Como resultado, as associações argumentam que há um desalinhamento que compromete a análise técnica. Em outras palavras, o setor precisa avaliar regras que ainda não possuem base definitiva.
Dependência regulatória limita contribuições
Segundo o documento enviado às autoridades, a ausência da regra final do OCC impede uma avaliação consistente dos impactos. Assim, os bancos defendem que qualquer contribuição, neste momento, tende a ser incompleta.
“Até que a regra do OCC seja finalizada, a proposta do Tesouro para avaliar regimes regulatórios estaduais é necessariamente provisória. Comentários substanciais sobre se os padrões estaduais atendem ou superam o modelo federal não podem ser plenamente desenvolvidos.”
Diante desse cenário, as associações solicitam uma extensão de 60 dias. O novo prazo começaria apenas após a conclusão da norma do OCC, a fim de garantir uma análise coordenada.
Além disso, avaliações recentes da iniciativa regulatória indicam que a coordenação entre agências é essencial para evitar inconsistências.

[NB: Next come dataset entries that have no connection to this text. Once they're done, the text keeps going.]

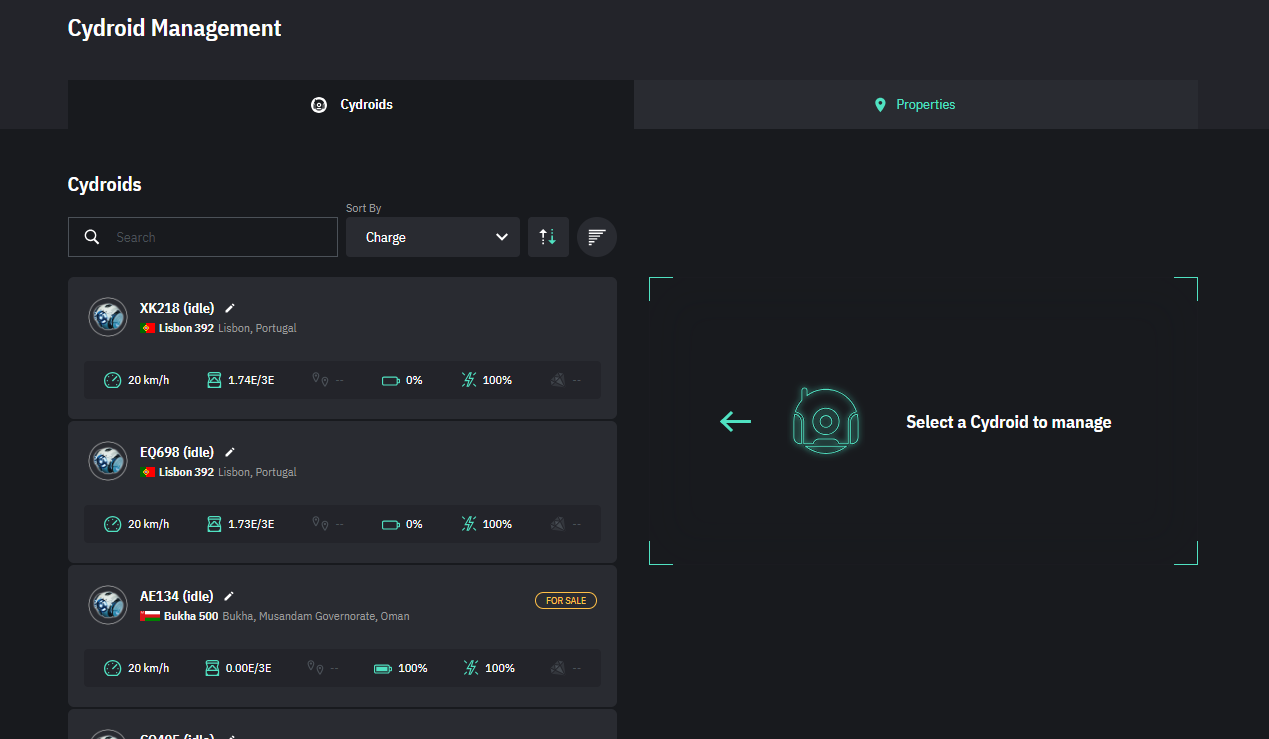Open the filter options button
Viewport: 1269px width, 739px height.
[597, 237]
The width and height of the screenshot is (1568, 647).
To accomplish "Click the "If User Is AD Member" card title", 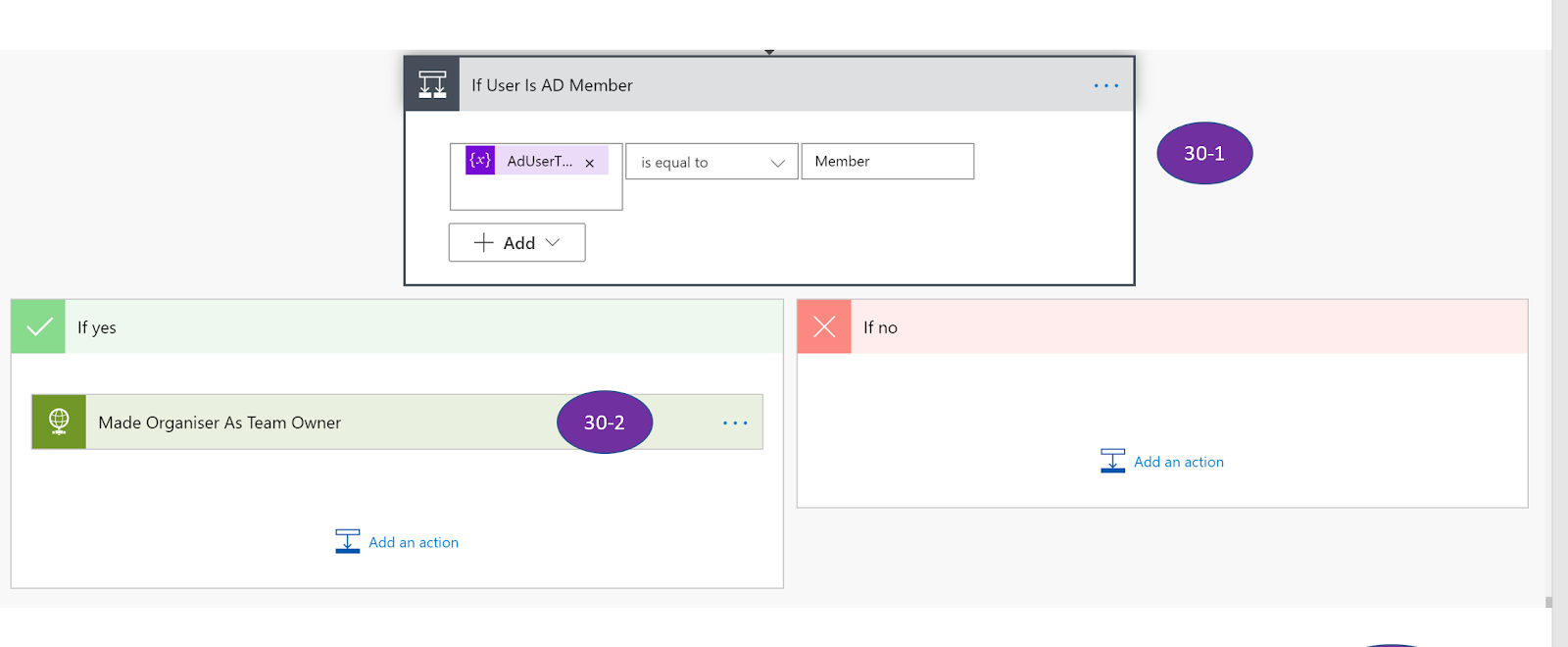I will tap(552, 85).
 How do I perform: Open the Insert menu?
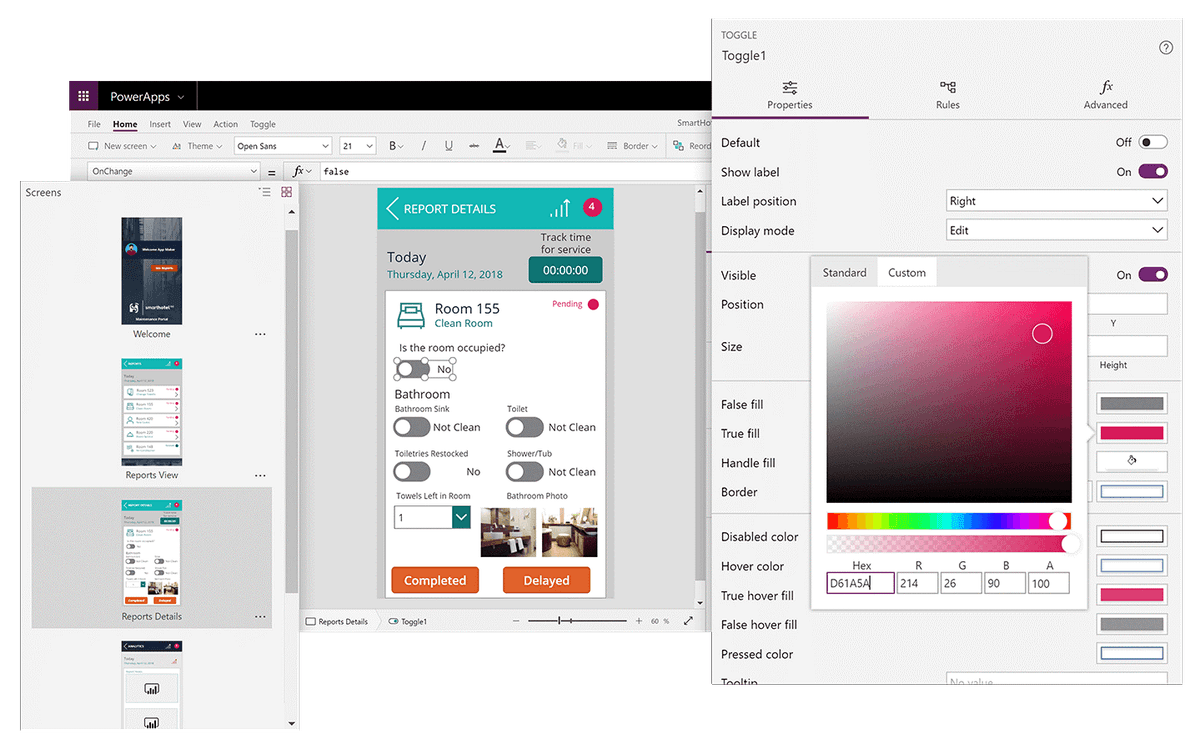(x=160, y=123)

Impactos no sistema financeiro e no mercado cripto
O GENIUS Act representa uma das principais iniciativas dos Estados Unidos para estabelecer regras claras para stablecoins, ativos digitais atrelados ao dólar que ganham espaço em pagamentos e operações financeiras.
Ao mesmo tempo, o setor bancário alerta que prazos desalinhados podem gerar efeito contrário ao esperado. Em vez de consistência, o resultado pode ser um conjunto fragmentado de normas.
Risco de fragmentação regulatória
As associações destacam que o público precisa analisar as propostas de forma conjunta. Contudo, prazos comprimidos dificultam esse processo e reduzem a qualidade das contribuições.
“O público tem o direito de analisar propostas coordenadas em conjunto. Prazos comprimidos e desalinhados comprometem o objetivo das próprias agências de alcançar consistência regulatória.”
Além disso, o impacto vai além do setor bancário tradicional. O avanço dessas regras influencia diretamente o mercado de criptomoedas, que depende de diretrizes claras para crescer de forma sustentável.
As entidades envolvidas possuem ampla representatividade. A American Bankers Association, por exemplo, reúne instituições com cerca de US$ 25 trilhões em ativos e mais de dois milhões de empregados. Já o Bank Policy Institute representa os maiores bancos do país, enquanto a Consumer Bankers Association e a Independent Community Bankers of America abrangem instituições de varejo e bancos locais.
Nesse contexto, a decisão das agências sobre conceder ou não o prazo adicional deve sinalizar o ritmo da regulamentação de stablecoins nos Estados Unidos. Em última análise, o episódio evidencia os desafios de coordenação entre reguladores diante de um tema complexo e em rápida evolução.
Por fim, o setor reforça que a definição da regra do OCC é central para todo o processo. Sem essa base, a avaliação das demais propostas tende a permanecer limitada, o que pode comprometer a eficácia do novo marco regulatório.